[Records excerpted from a collection]
◇ ◇ ◇ ◇
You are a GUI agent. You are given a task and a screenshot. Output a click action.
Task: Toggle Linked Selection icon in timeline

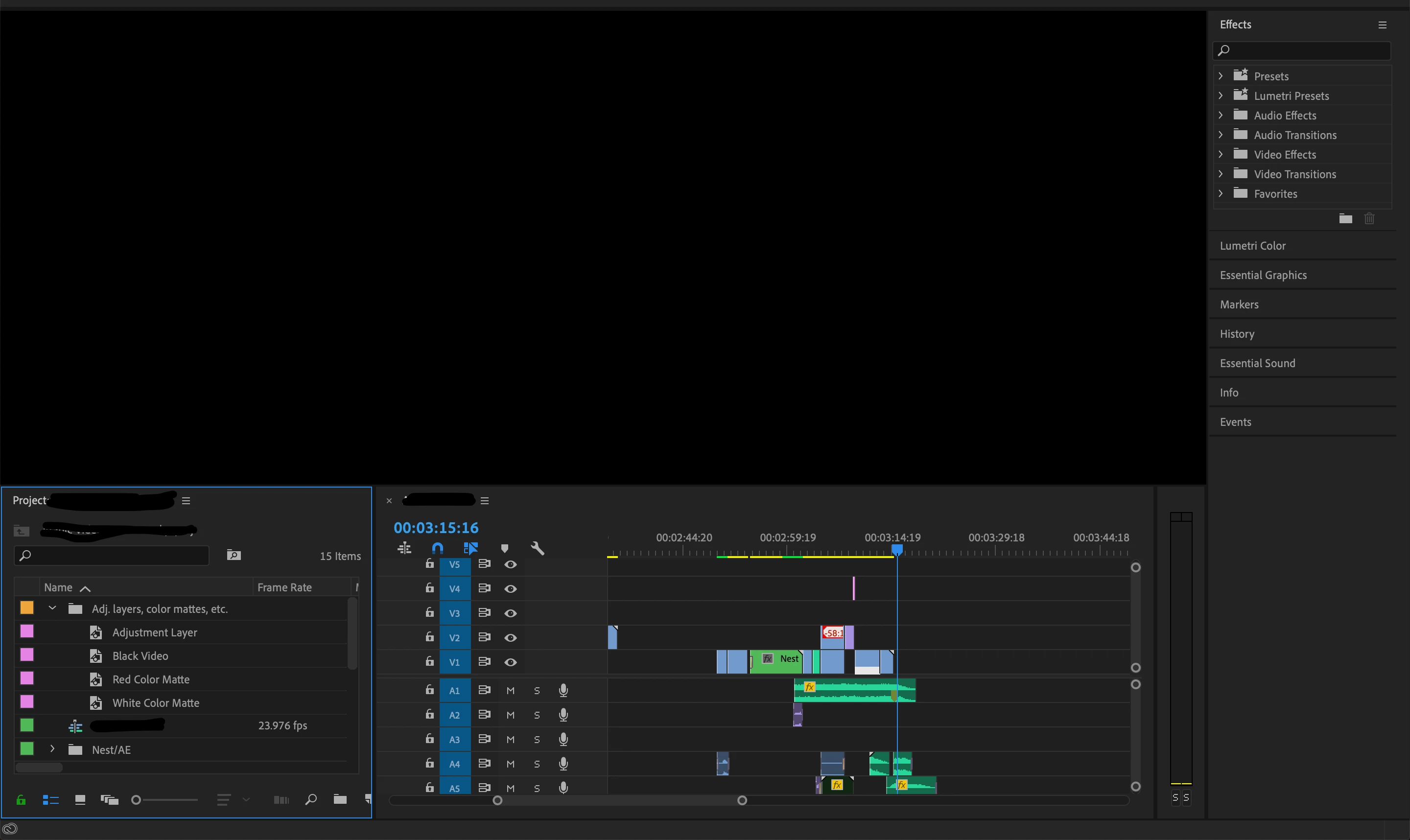470,548
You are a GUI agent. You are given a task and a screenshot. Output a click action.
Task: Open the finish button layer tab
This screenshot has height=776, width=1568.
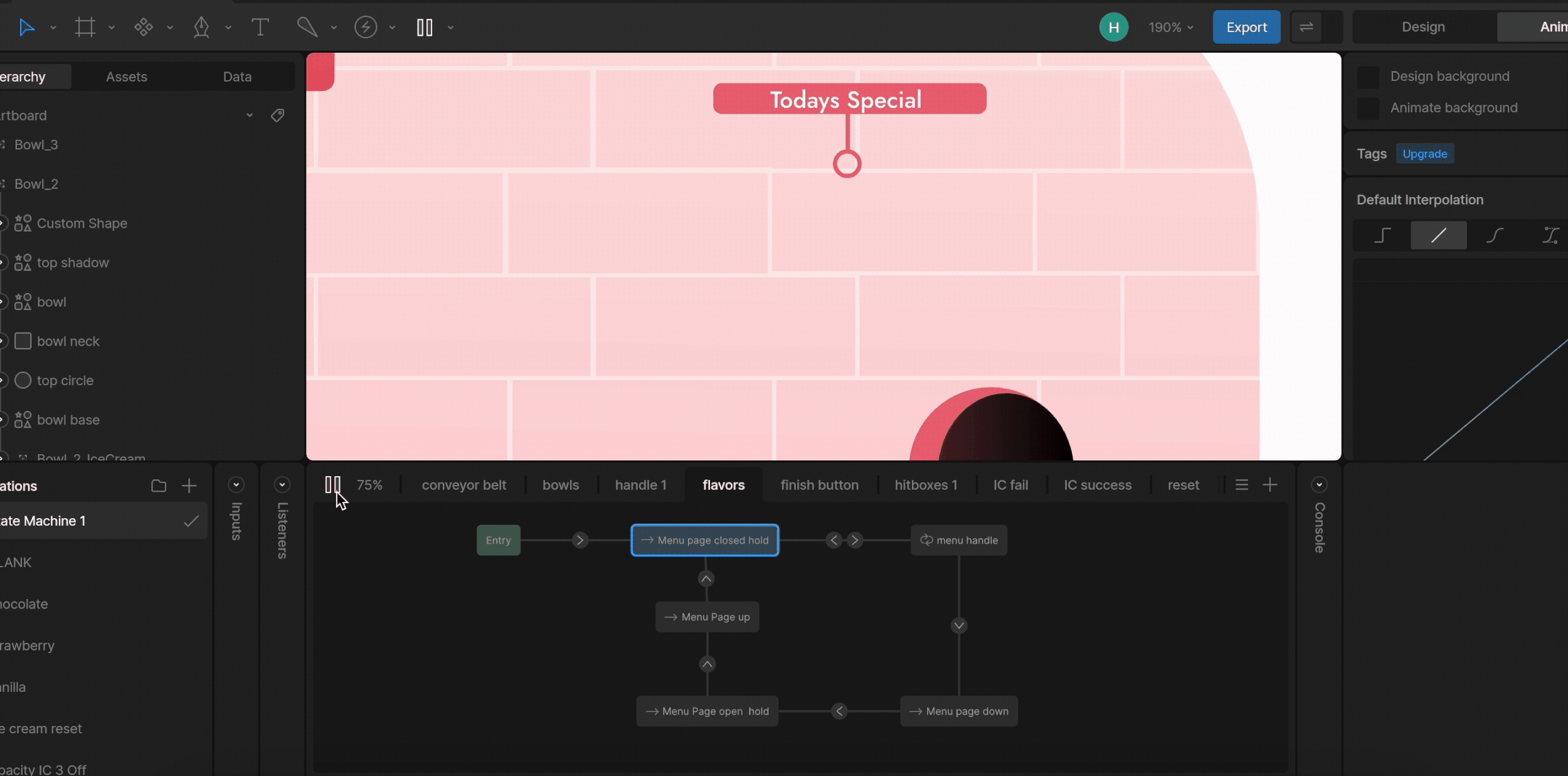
◇ ◇ ◇ ◇
WHAT TO PRODUCE:
Reproduce the records verbatim, omitting all images they contain.

WRITTEN RESPONSE:
You are a GUI agent. You are given a task and a screenshot. Output a click action.
Task: Toggle Linked Selection icon in timeline

470,548
You are a GUI agent. You are given a task and a screenshot. Output a click action.
Task: Open the finish button layer tab
This screenshot has height=776, width=1568.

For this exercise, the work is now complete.